Proses analisis dan
parafrase puisi Aku karya Chairil Anwar adalah sebagai berikut :
AKU
Kalau
sampai waktuku
‘Ku mau tak seorang kan merayu
Tidak juga kau
‘Ku mau tak seorang kan merayu
Tidak juga kau
Tak
perlu sedu sedan itu
Aku ini
binatang jalang
Dari
kumpulannya terbuang
Biar
peluru menembus kulitku
Aku
tetap meradang menerjang
Luka dan
bisa kubawa berlari
Berlari
Berlari
Hingga
hilang pedih peri
Dan aku
akan lebih tidak perduli
Aku mau
hidup seribu tahun lagi
(DCD, 1959:7)
Bahasan yang akan di
uraikan puisi aku ini akan lebih mengedepankan pada ekspresionalisme jiwa
Chairil Anwar yang merupakan daya ekspresinya. Kalau si aku meninggal, ia
menginginkan jangan ada seorang pun yang bersedih(‘’merayu’’), bahkan juga
kekasih atau istrinya.
Tak perlu juga ada sedu
sedan yang meratapi kematian si aku sebab tidak ada gunanya. Si aku ini adalah
binatang jalang yang lepas bebas, yang terbuang dari kelompoknya, ia
merdeka tidak mau terikat oleh aturan-aturan yang mengikat, bahkan meskipun ia
ditembak peluru menembus kulitnya. Si aku tetap berang dan memberontak terhadap
aturan-aturan yang mengikat tersebut.
Segala rasa sakit dan penderitaan akan ditanggungkan, ditahan, diatasinya,
hingga rasa sakit dan menderita itu pada akhirnya akan hilang sendiri.

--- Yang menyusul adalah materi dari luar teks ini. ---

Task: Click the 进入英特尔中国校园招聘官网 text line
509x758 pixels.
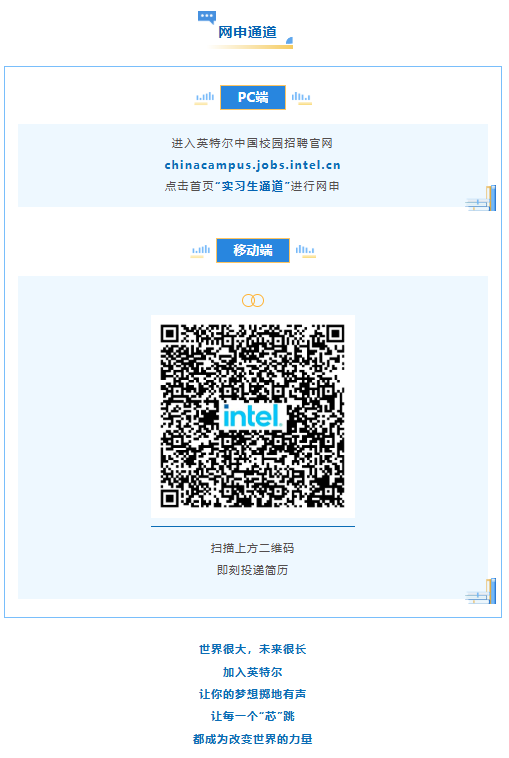Action: tap(252, 143)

Si aku akan makin tidak peduli pada segala aturan
dan ikatan, halangan, serta penderitaan. Si aku mau hidup seribu tahun lagi,
maksudnya secara kiasan, si aku menginginkan semangatnya , pikirannya,
karya-karyanya akan hidup selama-lamanya.
Secara struktural,
dengan melihat hubungan antar unsur-unsur dan keseluruhannya, juga berdasarkan
kiasan-kiasan yang terdapat didalamnya, maka dapat ditafsirkan bahwa dalam
sajak ini dikemukakan ide kepribadian bahwa orang itu harus bertanggung jawab
terhadap dirinya.”Ku mau tak
seorang kan merayu (bersedih)”. Orang lain hendaknya jangan campur tangan akan
nasibnya, baik dalam suka maupun duka , maka “tak perlu sedu sedan itu”. Semua
masalah pribadi itu urusan sendiri. Dikemukakan secara ekstrim bahwa si aku itu orang yang sebebas-bebasnya
(sebagi binatang jalang), tak mau dibatasi oleh aturan-aturan yang mengikat. Dengan penuh semangat si aku akan
menghadapi segala rintangan “tembusan peluru”, “bisa dan luka” dengan
kebebasannya yang mutlak itu. Makin banyak rintangan makin tak memperdulikannya
sebab hanya dengan demikian, ia akan dapat berkarya yang bermutu sehingga pikiran dan semangatnya
itu dapat hidup selama-lamanya, jauh melebihi umur manusia. “Aku ingin hidup
serubu tahun lagi”, berdasarkan konteksnya kalimat itu ditafsirkan secara
kiasan bahwa yang hidup seribu tahun adalah semangatnya bukan fisik.
Dalam kumpulan sajak
Chairil Anwar yang lain (KRT), sajak ‘’aku’’ ini berjudul ‘’semangat’’. Sesungguh
nya untuk menyatakan pernyataan sikap kepribadian lebih cocok judul ‘’aku’’,
sedang ‘’semangat’’ dapat memberi efek bombastis: semangat-semangatan. Sikap
penonjolan kepribadian ini ditandai dengan penyebutan ‘aku’ yang
berulang-ulang: waktuku, ‘ku mau, aku ini, menembus kulitku, aku mau hidup.....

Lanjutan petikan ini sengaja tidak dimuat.